STATED TASK - Update the lines below by replacing every "hamburger menu" with "navigation menu". Leave everything else as it is.

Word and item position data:
--------

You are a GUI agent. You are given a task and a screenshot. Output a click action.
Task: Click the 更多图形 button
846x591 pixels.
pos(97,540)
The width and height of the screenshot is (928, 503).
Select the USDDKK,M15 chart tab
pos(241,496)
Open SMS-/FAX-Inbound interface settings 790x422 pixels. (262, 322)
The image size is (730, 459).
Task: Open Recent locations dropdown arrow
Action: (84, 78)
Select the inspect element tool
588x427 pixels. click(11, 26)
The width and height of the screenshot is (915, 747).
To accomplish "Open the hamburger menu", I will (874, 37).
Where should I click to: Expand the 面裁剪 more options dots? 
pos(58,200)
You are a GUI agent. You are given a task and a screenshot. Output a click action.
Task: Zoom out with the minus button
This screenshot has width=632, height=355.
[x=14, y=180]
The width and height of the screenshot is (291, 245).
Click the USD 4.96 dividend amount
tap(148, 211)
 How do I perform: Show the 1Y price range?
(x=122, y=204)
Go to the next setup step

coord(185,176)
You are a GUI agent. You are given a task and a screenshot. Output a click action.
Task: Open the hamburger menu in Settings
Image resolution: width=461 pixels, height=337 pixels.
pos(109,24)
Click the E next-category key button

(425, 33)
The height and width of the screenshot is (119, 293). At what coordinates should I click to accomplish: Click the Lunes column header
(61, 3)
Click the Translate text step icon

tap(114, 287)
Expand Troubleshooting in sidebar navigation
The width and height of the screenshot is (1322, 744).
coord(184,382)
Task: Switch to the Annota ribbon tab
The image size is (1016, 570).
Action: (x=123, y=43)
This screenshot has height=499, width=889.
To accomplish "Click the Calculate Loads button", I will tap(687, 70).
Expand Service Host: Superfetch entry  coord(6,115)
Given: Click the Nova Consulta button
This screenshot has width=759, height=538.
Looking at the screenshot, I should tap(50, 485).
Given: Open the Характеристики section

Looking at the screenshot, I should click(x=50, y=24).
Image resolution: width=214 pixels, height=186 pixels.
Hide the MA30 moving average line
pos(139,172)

--------

WRITTEN RESPONSE -
You are a GUI agent. You are given a task and a screenshot. Output a click action.
Task: Click the 更多图形 button
846x591 pixels.
pos(97,540)
The width and height of the screenshot is (928, 503).
Select the USDDKK,M15 chart tab
pos(241,496)
Open SMS-/FAX-Inbound interface settings 790x422 pixels. (262, 322)
The image size is (730, 459).
Task: Open Recent locations dropdown arrow
Action: (84, 78)
Select the inspect element tool
588x427 pixels. click(11, 26)
The width and height of the screenshot is (915, 747).
To accomplish "Open the navigation menu", I will (874, 37).
Where should I click to: Expand the 面裁剪 more options dots? 
pos(58,200)
You are a GUI agent. You are given a task and a screenshot. Output a click action.
Task: Zoom out with the minus button
This screenshot has width=632, height=355.
[x=14, y=180]
The width and height of the screenshot is (291, 245).
Click the USD 4.96 dividend amount
tap(148, 211)
 How do I perform: Show the 1Y price range?
(x=122, y=204)
Go to the next setup step

coord(185,176)
You are a GUI agent. You are given a task and a screenshot. Output a click action.
Task: Open the navigation menu in Settings
Image resolution: width=461 pixels, height=337 pixels.
pos(109,24)
Click the E next-category key button

(425, 33)
The height and width of the screenshot is (119, 293). At what coordinates should I click to accomplish: Click the Lunes column header
(61, 3)
Click the Translate text step icon

tap(114, 287)
Expand Troubleshooting in sidebar navigation
The width and height of the screenshot is (1322, 744).
coord(184,382)
Task: Switch to the Annota ribbon tab
The image size is (1016, 570).
Action: (x=123, y=43)
This screenshot has height=499, width=889.
To accomplish "Click the Calculate Loads button", I will tap(687, 70).
Expand Service Host: Superfetch entry  coord(6,115)
Given: Click the Nova Consulta button
This screenshot has width=759, height=538.
Looking at the screenshot, I should tap(50, 485).
Given: Open the Характеристики section

Looking at the screenshot, I should click(x=50, y=24).
Image resolution: width=214 pixels, height=186 pixels.
Hide the MA30 moving average line
pos(139,172)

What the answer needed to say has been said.